仕事内容から役割、採用ルート、昇進スピードまで異なる

国家公務員は、合格から採用に至った採用試験の種類によって、大きく「総合職」「一般職」「専門職」の3種類に分けられます。

このうち、専門職は「刑務官」や「国税専門官」など、特定の行政分野に係る専門的な知識を必要とする事務に就く人を指します。

残りの総合職と一般職のわかりやすい違いは、総合職が幹部候補になるのに対し、一般職は事務を中心に担当することです。

総合職は中央省庁やその出先機関で働き、政策の企画・立案や高度な知識、技術を必要とされる重要なポストを担います。

一方、一般職は各府省において、事務処理などの定型的な業務を担当する職員です。

「キャリア」や「官僚」と呼ばれるのは総合職の国家公務員のことで、国家公務員のなかでも難易度が高い仕事に携わります。

総合職と一般職は、仕事内容や役割だけでなく、出世スピードや転勤・異動の範囲などにも違いが出ます。

関連記事国家公務員の総合職と一般職の違い

国家公務員と地方公務員の違い

国の機関で働くか、自治体で働くか

国家公務員と地方公務員は、どちらも「公務員」の一種ですが、両者は仕事内容や役割、採用ルート、活躍の場などに明確な違いがあります。

役割の違いでいうと、国家公務員が国家の運営に関連した業務を担うのに対し、地方公務員は住民の生活に密着した業務に携わります。

国家公務員は中央省庁など国の機関に所属する一方、地方公務員が所属するのは日本全国の自治体です。

それぞれ、なるために受験する採用試験の種類も異なります。

なお、平成29年度時点では、国家公務員が約58.4万人なのに対し、地方公務員は約273.9万人で、圧倒的に地方公務員のほうが多いです。

地方公務員の勤務先は、地域の役所や学校、警察、消防、保育園、保健所、病院、児童相談所など多岐にわたりますが、いずれも地域住民の生活と深い関わりをもつのが特徴です。

国家公務員の職種の種類

国家公務員にもさまざまな種類・職種がある

国家公務員は、採用ルートや担当する職務の特性および役割などによって、いくつかの種類・職種に分けられます。

最も大きな分け方をすると「特別職」と「一般職」があります。

特別職は、大臣や副大臣、裁判官、国会職員、防衛省職員などが該当し、一般職は特別職以外の国家公務員で、省庁で行政などの仕事に携わる多数の職員がこちらに該当します。

また、一般職の職種を細かく分けていくと「行政職」「技術職」「専門職」「研究職」などがあります。
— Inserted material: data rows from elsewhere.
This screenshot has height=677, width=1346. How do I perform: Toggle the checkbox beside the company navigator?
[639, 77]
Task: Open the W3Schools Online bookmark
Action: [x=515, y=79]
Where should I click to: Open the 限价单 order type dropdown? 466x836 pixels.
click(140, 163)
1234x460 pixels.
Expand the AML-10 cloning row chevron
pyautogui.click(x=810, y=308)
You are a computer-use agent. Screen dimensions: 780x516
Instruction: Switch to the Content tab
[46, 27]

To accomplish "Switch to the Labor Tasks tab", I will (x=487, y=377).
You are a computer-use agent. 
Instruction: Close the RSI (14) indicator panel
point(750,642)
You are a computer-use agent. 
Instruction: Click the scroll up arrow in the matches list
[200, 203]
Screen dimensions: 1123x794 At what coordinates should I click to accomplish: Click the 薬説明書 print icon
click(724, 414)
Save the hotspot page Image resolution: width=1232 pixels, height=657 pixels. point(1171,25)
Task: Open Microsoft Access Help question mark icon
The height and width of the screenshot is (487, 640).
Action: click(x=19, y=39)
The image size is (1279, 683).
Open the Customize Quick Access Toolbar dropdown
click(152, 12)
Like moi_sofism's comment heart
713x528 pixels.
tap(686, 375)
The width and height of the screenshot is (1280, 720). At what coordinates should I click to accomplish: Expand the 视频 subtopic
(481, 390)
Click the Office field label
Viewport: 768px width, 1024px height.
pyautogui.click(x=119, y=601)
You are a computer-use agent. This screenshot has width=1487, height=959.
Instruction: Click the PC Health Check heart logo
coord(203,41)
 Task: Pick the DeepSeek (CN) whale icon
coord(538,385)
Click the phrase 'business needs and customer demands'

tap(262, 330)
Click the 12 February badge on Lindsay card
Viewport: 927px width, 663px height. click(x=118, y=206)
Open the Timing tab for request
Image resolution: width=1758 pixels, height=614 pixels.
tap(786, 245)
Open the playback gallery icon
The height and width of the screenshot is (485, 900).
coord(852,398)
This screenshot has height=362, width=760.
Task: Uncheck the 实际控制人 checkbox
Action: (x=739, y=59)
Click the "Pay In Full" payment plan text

・行政職:各府省などで、政策の立案や行政事務に関連する業務を中心に行います。
・技術職:工学、化学、物理、農学などの各専門分野に関わる行政業務を担当します。「技術系職員」「技術系国家公務員」と呼ばれることもあります。
・専門職:行政の特定の分野で活躍する「スペシャリスト」としての役割を担います。「皇宮護衛官」「財務専門官」「入国警備官」などが該当します。
・研究職:各省庁に属する国立研究所の研究員として働きます。

<特別国家公務員とは>
特別国家公務員とは、正式には国家公務員のなかでも「特別職」に分類される職員のことを指しています。

国家公務員の特別職の最大の特徴は、「一般職」の職員とは異なり、国家公務員法が適用されないことです。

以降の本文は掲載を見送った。